» Work request: Your answer should hold only the line containing "Given: Toggle the Standard PE-Load switch" and each line that follows it in the listing, copied exactly.

» Extracted information:
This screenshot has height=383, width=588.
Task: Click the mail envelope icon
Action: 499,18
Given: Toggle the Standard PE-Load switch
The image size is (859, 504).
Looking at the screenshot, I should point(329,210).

» Exercise solution:
Given: Toggle the Standard PE-Load switch
The image size is (859, 504).
Looking at the screenshot, I should point(329,210).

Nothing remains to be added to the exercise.